Sister in law bridal shower

Anonymous
Is there any possibility, OP, that this young woman is either very shy around you, or a little socially awkward, and where you perceive rudeness, it's not intentional, but poor social skills?

I'm in my 40s, and now I can talk to anyone, but in my teens and 20s, I had really bad social anxiety. It was very hard talking to certain people, especially if they were outgoing and loud.

I just want to make sure you're not burning a bridge when it's not warranted.
Anonymous
Agree with PPs that say the invite isn't supposed to come from the bride. That's not a reason to be offended. If you don't want to go, don't, but not because of who invited you.

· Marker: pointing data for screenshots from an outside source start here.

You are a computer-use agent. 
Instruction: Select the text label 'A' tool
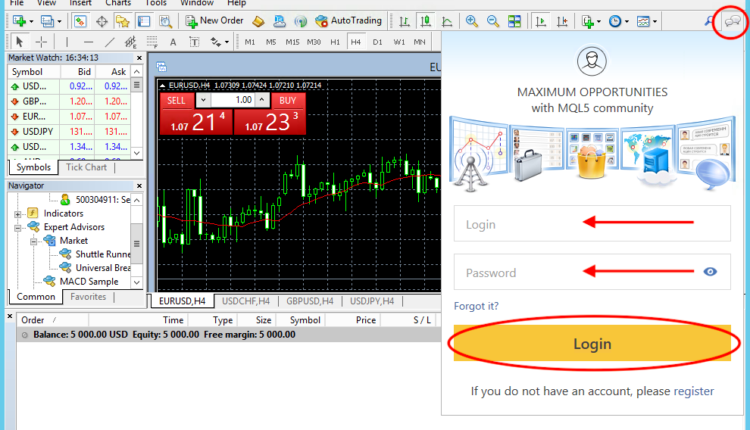click(x=173, y=42)
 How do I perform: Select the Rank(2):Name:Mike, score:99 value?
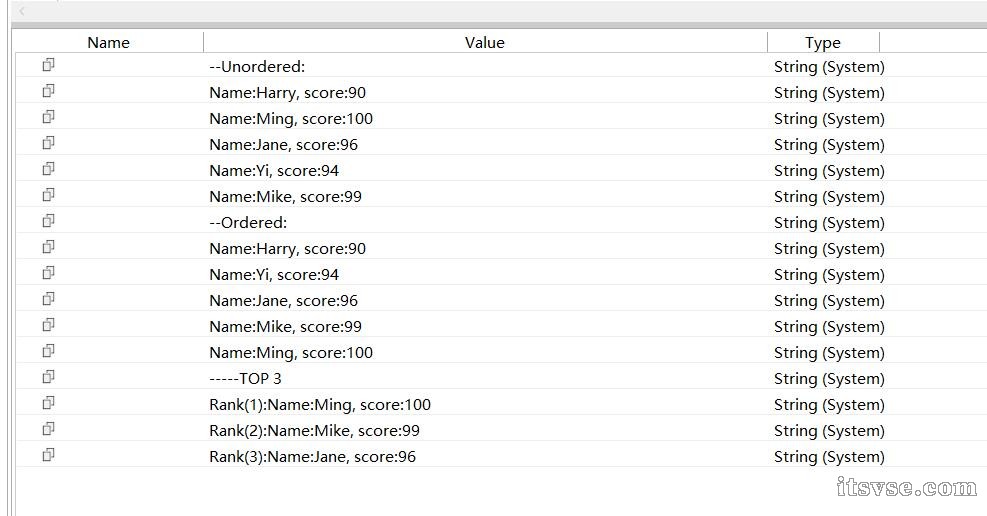pyautogui.click(x=314, y=430)
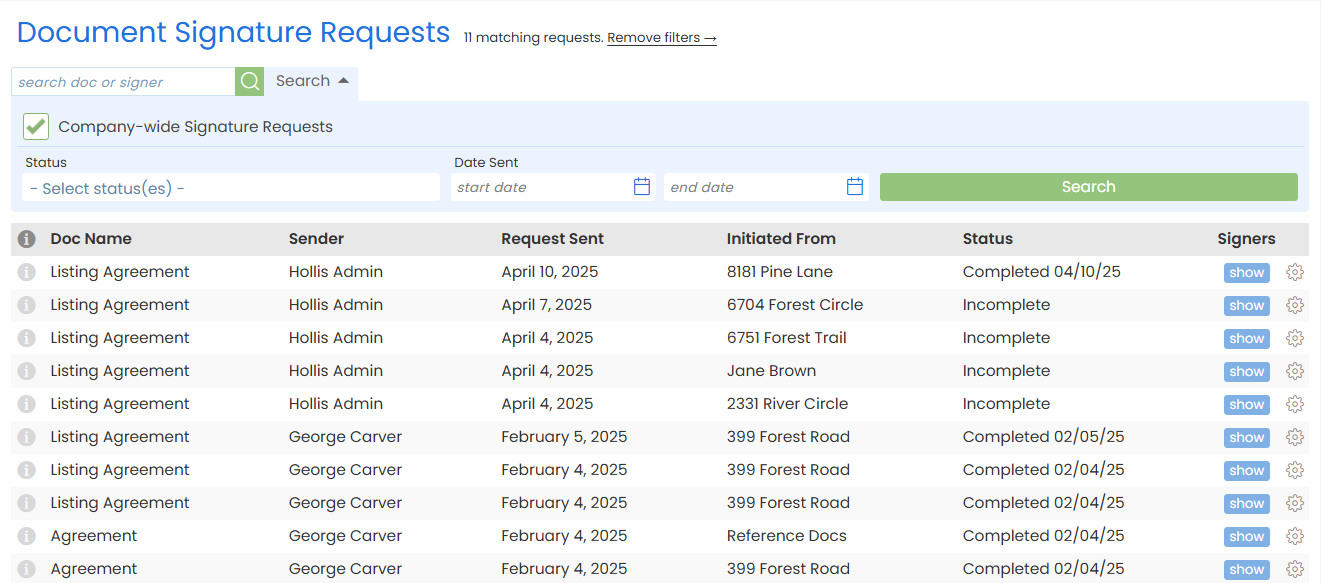
Task: Click the green magnifier search icon
Action: [249, 82]
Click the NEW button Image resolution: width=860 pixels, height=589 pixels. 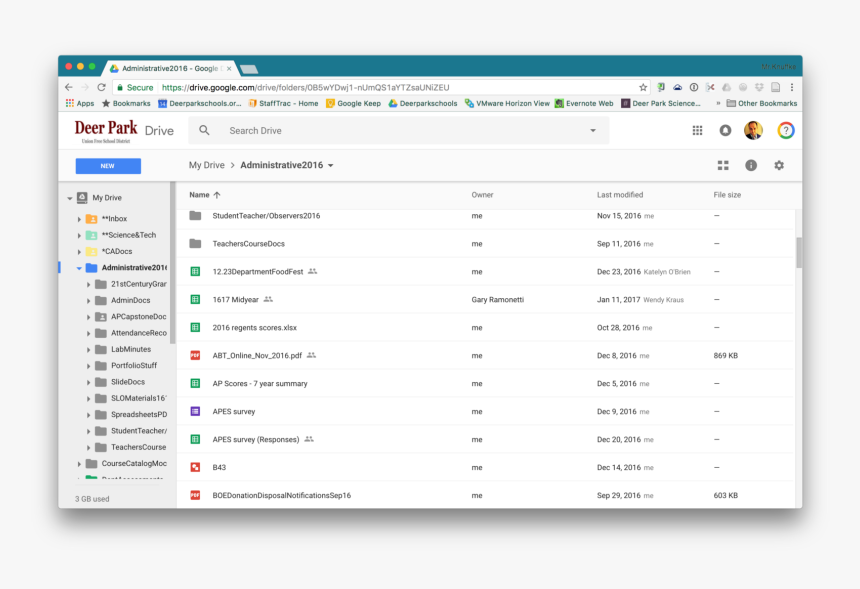pyautogui.click(x=108, y=166)
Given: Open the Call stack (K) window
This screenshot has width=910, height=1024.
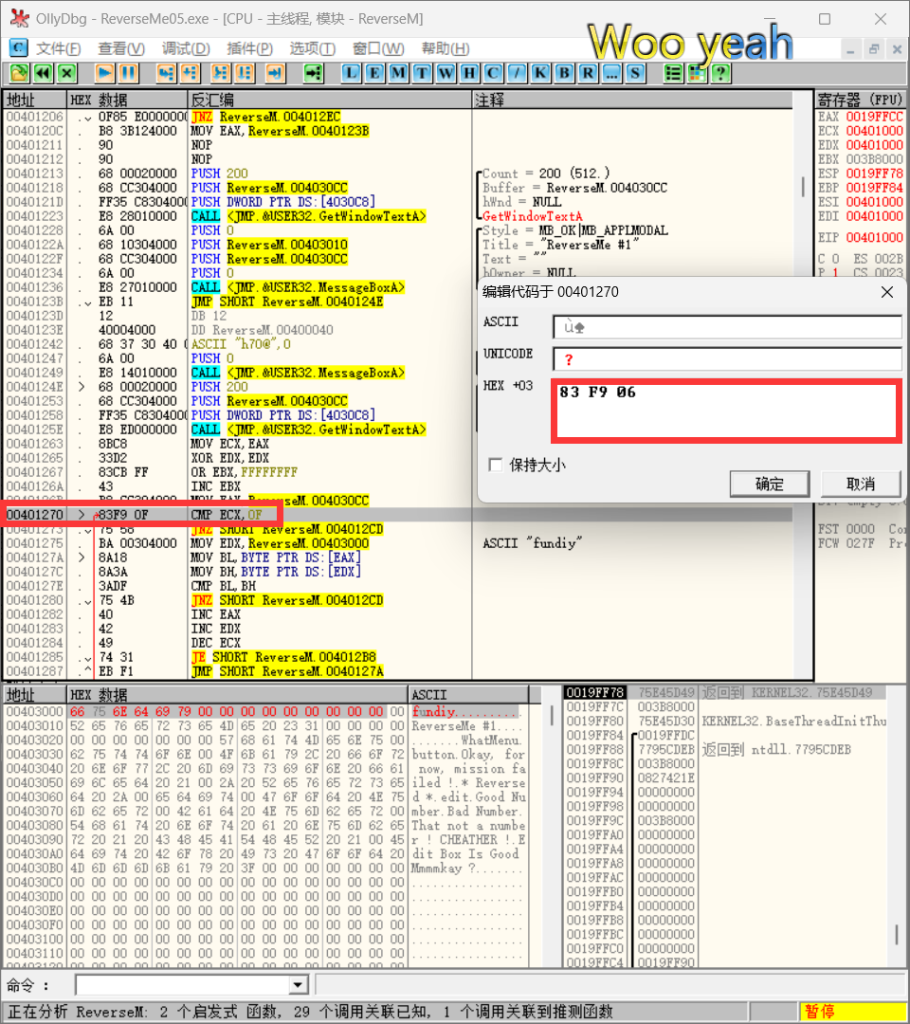Looking at the screenshot, I should 541,73.
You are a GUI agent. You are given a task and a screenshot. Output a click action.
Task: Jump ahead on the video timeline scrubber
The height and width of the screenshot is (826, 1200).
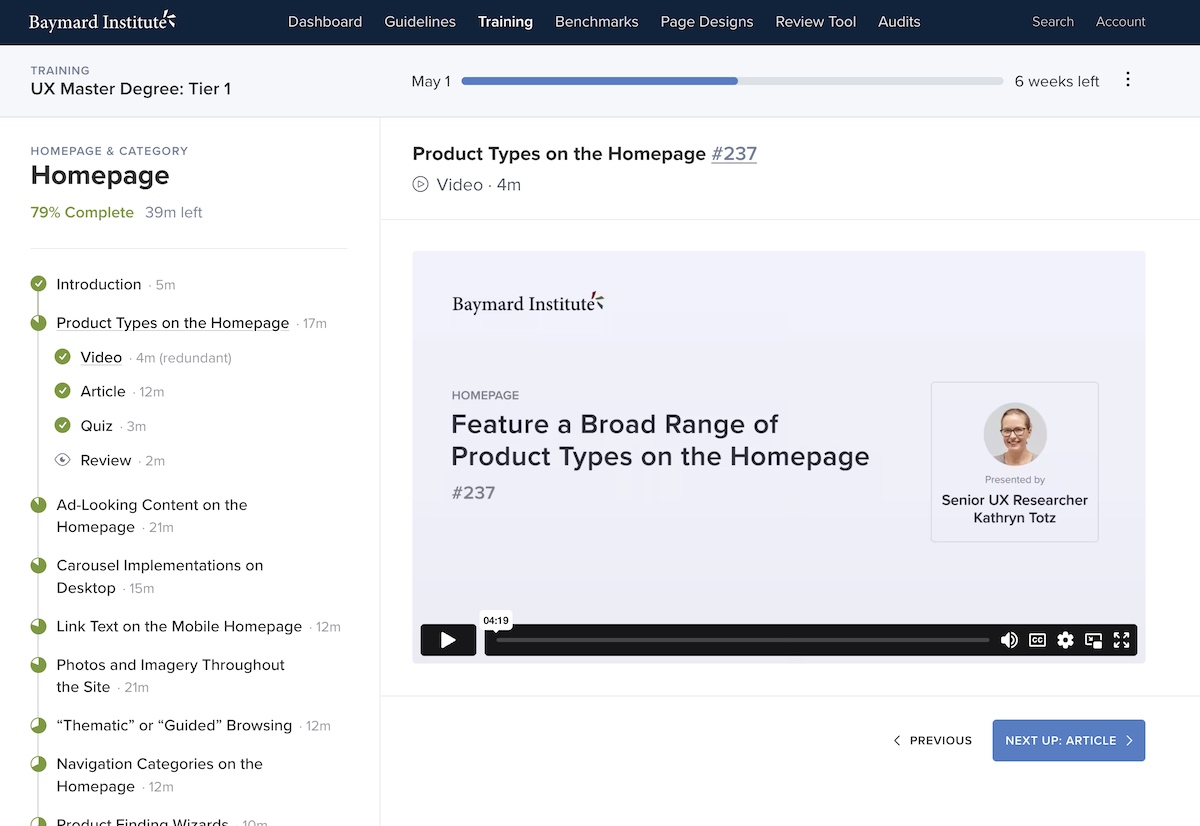800,640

Since you are hoping for a ring, probably best to go, unless finals are literally the next day.
Anonymous
Op, something is very "off" that you are pretending you are married (Sister-Inlaw)
Anonymous
If you go it will show your boyfriend you support him and his family, even if you don't get along with that rude woman. Your relationship with him is far more important, so making a concession here to keep the peace will mean a lot.

His mother invited you, so declining may offend or hurt her. As the matriarch of their family, keeping her happy and maintaining a good relationship with her is important for your own wellbeing and your boyfriend's.

Not going when his whole family will be there may create tension and drama that carries over to your boyfriend. Even if that woman is awful to you, don't let her drive a wedge between you two or cause problems for him with his family. Take the high road.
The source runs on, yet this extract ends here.